Here are five reasons we believe in planting a church right here and right now.

1. Gospel Calling 

“Therefore, go make disciples of all nation” (Matt 28:19-20). As my wife and I pursue this calling into church planting, we sense this is a gospel obedience to the Great Commission. We sense that if we do not plant, we are sinning against God.

Why are we for church planting? Because Jesus is for church planting. We do not plant churches so that we can reach the community, but the other way around.

Church planting work starts from the fervency of prayer. Prayer for lost souls getting saved leads to evangelizing to the lost. The lost being evangelized and saved leads to making disciples. Making disciples leads to multiplying churches by engaging kingdom impact.

Why plant? Because of the Great Commission of Gospel calling. I love what Jonathan Leeman said about church planting rooted in the Scripture.

“Why does every young church planter these days feel compelled to articulate a “mission statement” and a “vision statement,” which will then be regularly rehearsed on stage, in videos, and all the church’s literature? If you had asked pastors for the first two thousand years of church history what their mission statement was, they would have looked confused by the question and then probably opened their Bibles and pointed to the last verses of Matthew 28.”

 

2. Disciples Making  

Someone may say, “Don’t we have plenty of churches already?”

The truth is that we do not have enough churches, and the reality there are more surviving churches (dying churches) than thriving churches.

Too often, because of church politics, internal fighting, and conflict within the body, churches have forgotten to keep the main thing the main thing. As a result, churches have become more about joyless legalism and lifeless moralism, which is not centered on the gospel of missional work.

The way to counterculture against churches closing down is to open up new ones through church planting!

 

3. Flourishing Community 

“I will make you fishers of men” (Matt 4:19).

I can almost hear people saying in their minds, “Well, new church plants don’t help the other existing churches in the area. You should have the existing ones first and then think about planting!”

Too often, established churches struggle with the idea of church planting are two reasons. (1) Failure to faithfully make disciples, (2) Failure to raise mature Christians.

As if you would, the church has become more about being an aquarium of hoarding fishes, rather than being a village of catching fishes of a flourishing community of fishermen.

 

4. Strategic Moment 

The apostle Paul in the early church has laid out a strategy for planting churches as he has planted in urban areas (Acts 16:9).

Where do you catch many fish? Where there are many fishes. If you would, where would you reach the lost?
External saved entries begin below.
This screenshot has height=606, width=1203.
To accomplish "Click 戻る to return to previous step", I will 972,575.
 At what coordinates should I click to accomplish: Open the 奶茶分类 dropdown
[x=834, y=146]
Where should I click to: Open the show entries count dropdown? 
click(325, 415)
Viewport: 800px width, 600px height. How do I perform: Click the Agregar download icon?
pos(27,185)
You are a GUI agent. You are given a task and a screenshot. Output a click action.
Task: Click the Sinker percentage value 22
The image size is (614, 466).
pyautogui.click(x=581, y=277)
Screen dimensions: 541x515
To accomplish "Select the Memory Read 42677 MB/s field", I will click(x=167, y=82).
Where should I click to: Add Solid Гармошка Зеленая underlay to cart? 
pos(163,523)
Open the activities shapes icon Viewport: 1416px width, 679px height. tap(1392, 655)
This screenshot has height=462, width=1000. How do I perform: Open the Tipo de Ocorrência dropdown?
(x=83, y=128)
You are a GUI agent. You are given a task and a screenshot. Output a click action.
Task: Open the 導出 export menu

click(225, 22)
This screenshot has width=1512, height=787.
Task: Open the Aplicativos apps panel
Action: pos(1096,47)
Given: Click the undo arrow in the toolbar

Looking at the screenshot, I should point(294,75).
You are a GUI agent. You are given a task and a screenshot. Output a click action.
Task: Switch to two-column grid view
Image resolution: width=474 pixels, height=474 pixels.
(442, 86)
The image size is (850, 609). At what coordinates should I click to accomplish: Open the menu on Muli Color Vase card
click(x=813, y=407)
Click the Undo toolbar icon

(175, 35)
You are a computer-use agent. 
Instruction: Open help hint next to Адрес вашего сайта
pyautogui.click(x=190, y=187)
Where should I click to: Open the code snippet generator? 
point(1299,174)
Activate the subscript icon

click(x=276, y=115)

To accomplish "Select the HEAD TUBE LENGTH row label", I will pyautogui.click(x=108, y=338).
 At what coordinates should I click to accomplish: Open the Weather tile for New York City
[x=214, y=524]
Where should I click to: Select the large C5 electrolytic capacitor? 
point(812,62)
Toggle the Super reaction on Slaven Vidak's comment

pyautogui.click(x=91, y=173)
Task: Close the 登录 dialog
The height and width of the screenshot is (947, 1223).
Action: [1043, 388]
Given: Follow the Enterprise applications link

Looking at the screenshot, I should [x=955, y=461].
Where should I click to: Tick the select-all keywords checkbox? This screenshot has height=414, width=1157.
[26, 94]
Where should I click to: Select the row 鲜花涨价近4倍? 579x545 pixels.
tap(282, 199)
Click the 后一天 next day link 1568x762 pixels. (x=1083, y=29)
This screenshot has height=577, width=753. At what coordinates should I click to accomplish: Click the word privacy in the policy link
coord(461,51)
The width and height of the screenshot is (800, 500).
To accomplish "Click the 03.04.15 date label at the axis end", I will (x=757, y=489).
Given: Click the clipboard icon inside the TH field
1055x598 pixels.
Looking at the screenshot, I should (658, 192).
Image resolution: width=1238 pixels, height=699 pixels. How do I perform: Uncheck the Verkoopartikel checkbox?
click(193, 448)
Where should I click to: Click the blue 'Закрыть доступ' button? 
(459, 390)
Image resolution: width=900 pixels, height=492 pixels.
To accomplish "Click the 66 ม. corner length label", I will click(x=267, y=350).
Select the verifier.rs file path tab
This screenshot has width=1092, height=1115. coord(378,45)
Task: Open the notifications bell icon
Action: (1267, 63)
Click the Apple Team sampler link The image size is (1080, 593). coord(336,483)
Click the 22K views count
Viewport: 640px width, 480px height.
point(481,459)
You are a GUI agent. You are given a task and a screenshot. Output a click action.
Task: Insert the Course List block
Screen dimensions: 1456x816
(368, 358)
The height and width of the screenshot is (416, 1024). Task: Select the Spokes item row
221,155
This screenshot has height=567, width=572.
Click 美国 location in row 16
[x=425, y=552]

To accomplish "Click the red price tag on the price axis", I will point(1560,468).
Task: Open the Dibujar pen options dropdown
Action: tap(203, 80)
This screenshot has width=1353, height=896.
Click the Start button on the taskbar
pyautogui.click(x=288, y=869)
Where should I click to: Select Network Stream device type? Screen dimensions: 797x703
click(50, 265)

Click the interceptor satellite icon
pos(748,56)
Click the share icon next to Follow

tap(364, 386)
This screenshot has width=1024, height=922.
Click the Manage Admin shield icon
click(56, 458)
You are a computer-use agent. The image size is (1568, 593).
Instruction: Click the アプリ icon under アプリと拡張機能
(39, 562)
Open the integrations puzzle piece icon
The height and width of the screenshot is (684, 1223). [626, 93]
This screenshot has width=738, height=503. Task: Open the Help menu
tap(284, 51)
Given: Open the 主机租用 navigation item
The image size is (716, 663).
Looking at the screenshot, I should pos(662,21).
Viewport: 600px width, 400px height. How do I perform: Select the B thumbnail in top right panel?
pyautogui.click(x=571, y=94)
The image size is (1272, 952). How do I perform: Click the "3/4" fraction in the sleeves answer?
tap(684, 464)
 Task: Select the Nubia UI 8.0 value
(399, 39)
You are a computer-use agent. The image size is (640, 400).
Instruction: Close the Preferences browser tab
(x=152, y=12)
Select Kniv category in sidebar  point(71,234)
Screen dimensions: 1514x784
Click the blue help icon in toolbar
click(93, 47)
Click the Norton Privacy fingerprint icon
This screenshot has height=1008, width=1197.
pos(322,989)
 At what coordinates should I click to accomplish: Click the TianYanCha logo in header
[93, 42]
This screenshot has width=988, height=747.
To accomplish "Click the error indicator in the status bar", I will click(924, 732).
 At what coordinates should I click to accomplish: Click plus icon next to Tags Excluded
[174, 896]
Where there are many lost people.

In the midst of where darkness seems too overwhelming in our society, it is the opportunity for the church to shine even brighter. When sin abounds, the gospel abounds even more (Romans 5:20).

D.L. Moody said it well, “Cities are centers of influence. Water runs downhill and the highest hills in America are the great cities. If we can stir them up, we can stir the whole country.”

5. World Outreach  

Senses/statistics have proven, that with more church planting more new converts, new generations, and new residents are brought forth.

If you want your church to look more like the earth church in Acts, there’s no experience like you will have than church planting work.

While looking at the history of American Revivalism through the lens of our reality today, each previous evangelistic movement gradually ended due to a lack of discipleship put forth from healthy churches after the “revival” ended and the “evangelistic crusade” left town.

 

Best Time to Plant a Church is Now 

There’s an old proverb that goes like this, “The best time to plant a tree was 20 years ago. The second-best time is now.”

I believe one of the biggest challenges in reaching the urban community with the gospel is poor gospel stewardship all across the cities throughout America.

The church becomes like Jonah. The believers are running away from the people as it makes them feel uncomfortable.

People are moving into the cities much faster than churches are moving into the cities. The Great Commission mandate of Christ is the movement of the world. There has never been a more crucial moment such as now.